One of the best sources for such hard SF reading material was a small magazine called "Analog Science Fiction/Science Fact." In fact, it's still in print - here's the website - but I haven't read it in years, for various reasons. But in the late 60s and early 70s, John W. Campbell's little monthly was the créme de la créme of the genre, easily eclipsing the more pulpish competitors like "If" and "Galaxy."
I'm not really sure it was the quality of writing that set Analog apart but it did have a clear edge in one very important department: the cover art. Which brings us to the real topic of this post (you were beginning to wonder, weren't you?). I'm not sure how the Internet has survived this long without a site devoted to memorializing the artwork that graced the Analog covers, but I aim to rectify that shortcoming, and soon. In fact, I've gotten something of a start, here.
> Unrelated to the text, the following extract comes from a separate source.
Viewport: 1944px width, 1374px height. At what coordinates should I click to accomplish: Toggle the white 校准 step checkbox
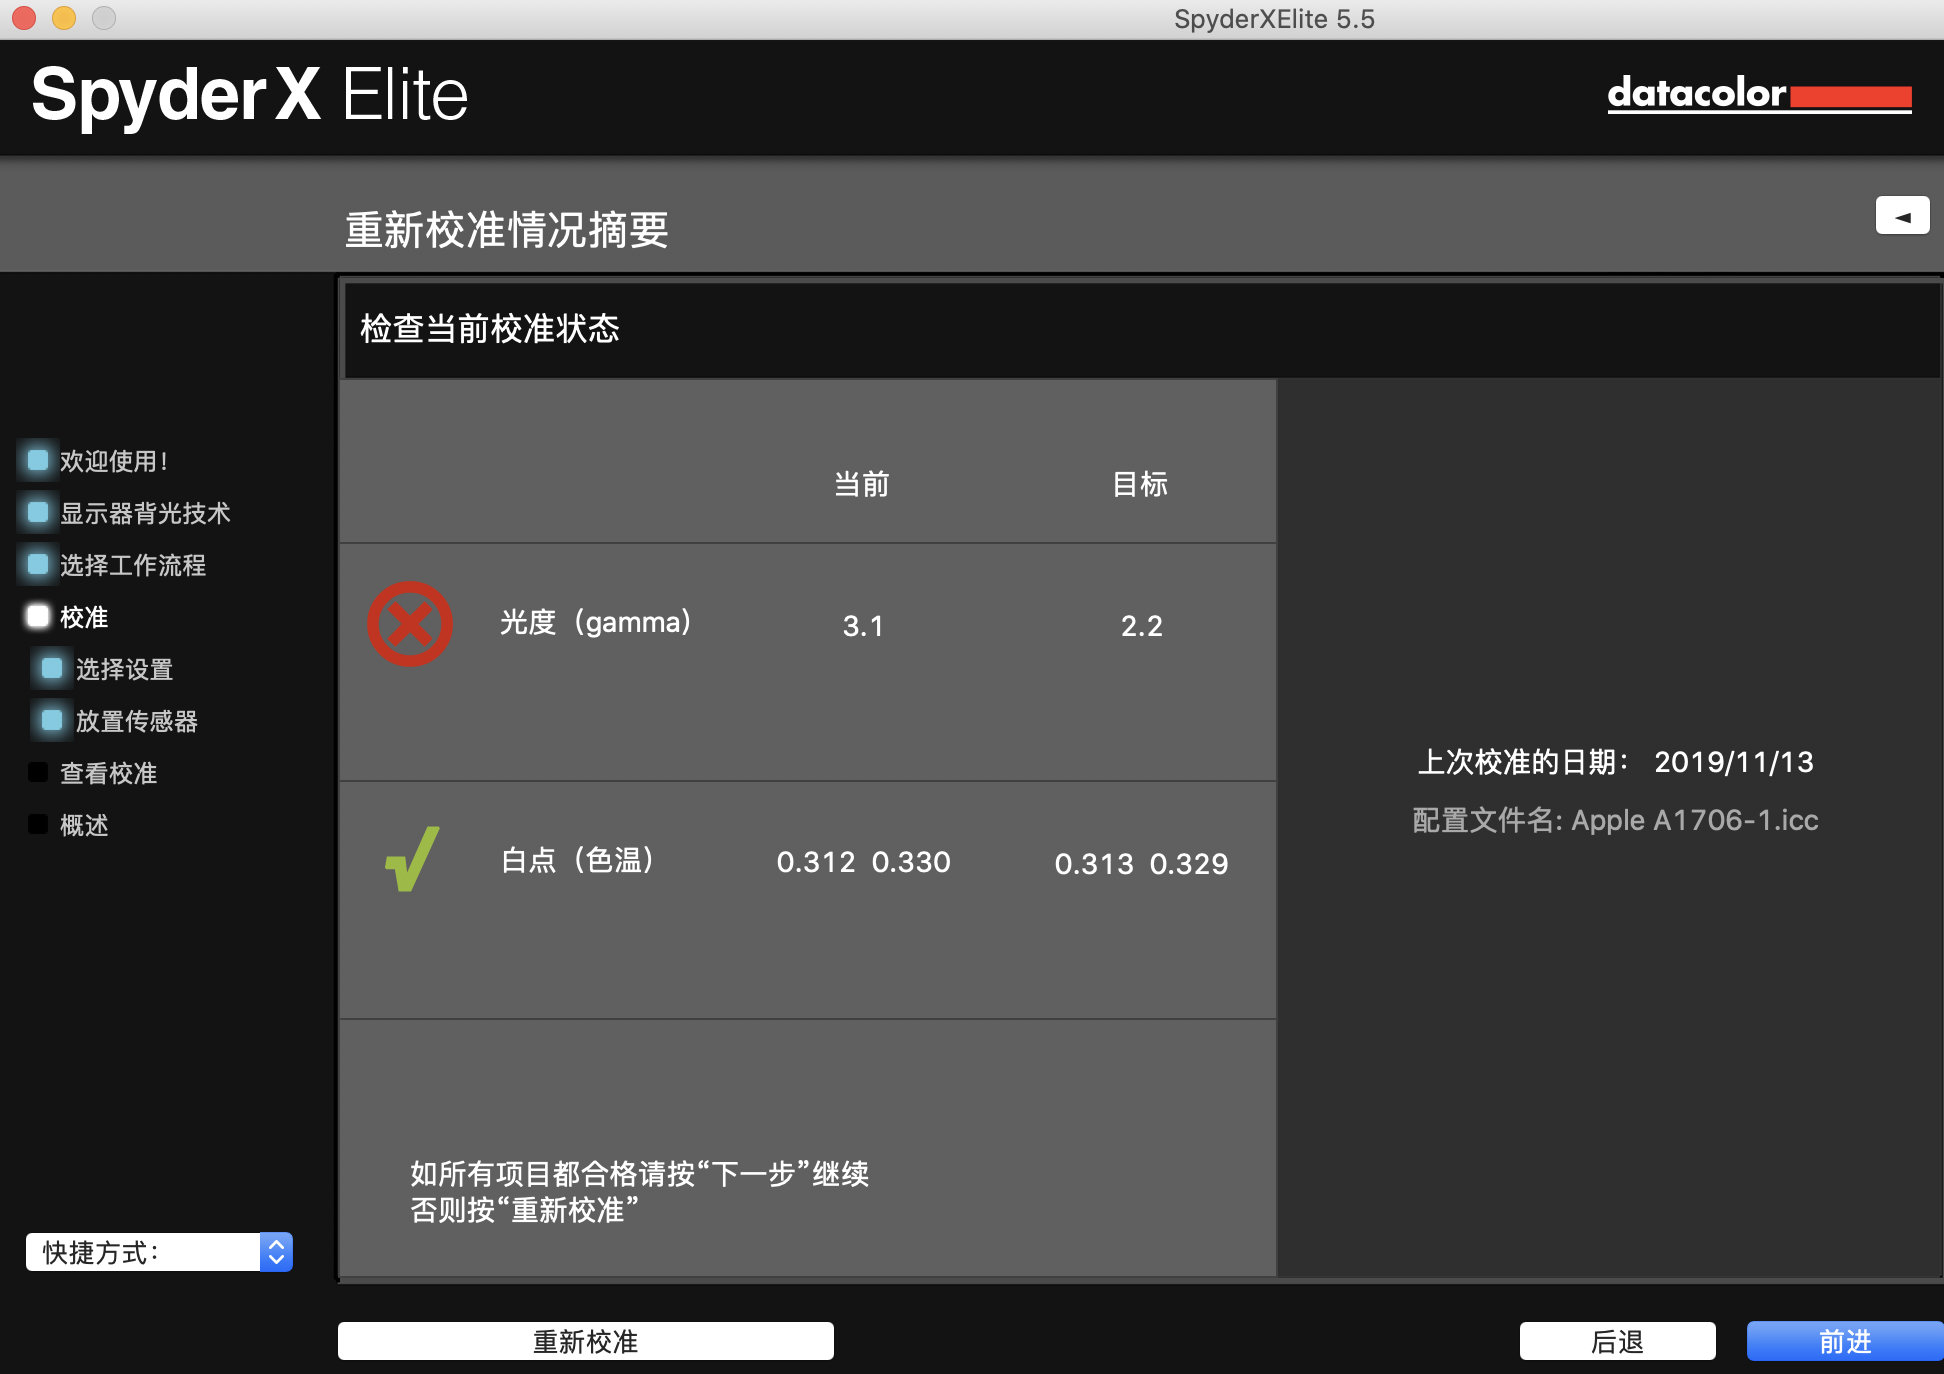click(x=38, y=616)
Of course, I don't expect this to appeal to a wide cross-section of the population...heck, I don't expect it to appeal to anyone else but me, and so I've done it for my own mindless purposes. Still, SF artwork done in a pre-Photoshop world should hold a certain nostalgic fascination, so perhaps from that perspective, it's not a totally wasted effort.
But...now that I've committed to this little project, clients are climbing out of the woodwork. So much for selfless contributions to the Internet community. Duty calls. (What I wouldn't give for a good time/space continuum disruption device right about now.)